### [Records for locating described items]
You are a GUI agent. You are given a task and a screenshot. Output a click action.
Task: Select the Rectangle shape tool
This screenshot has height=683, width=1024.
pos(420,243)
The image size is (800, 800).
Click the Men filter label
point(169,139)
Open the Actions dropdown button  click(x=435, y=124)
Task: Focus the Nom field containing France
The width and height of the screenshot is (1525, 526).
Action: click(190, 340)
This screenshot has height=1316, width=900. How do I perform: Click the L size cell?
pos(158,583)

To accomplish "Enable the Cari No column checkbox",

### [GIVEN EXERCISE]
Rewrite the material, replacing each occurrence of "screenshot" with "screen capture" and leaving everything else unchanged.

### [RESULT]
You are a GUI agent. You are given a task and a screen capture. Output a click action.
Task: Select the Rectangle shape tool
This screen capture has height=683, width=1024.
pos(420,243)
The image size is (800, 800).
Click the Men filter label
point(169,139)
Open the Actions dropdown button  click(x=435, y=124)
Task: Focus the Nom field containing France
The width and height of the screen capture is (1525, 526).
Action: click(190, 340)
This screen capture has height=1316, width=900. How do I perform: Click the L size cell?
pos(158,583)

To accomplish "Enable the Cari No column checkbox",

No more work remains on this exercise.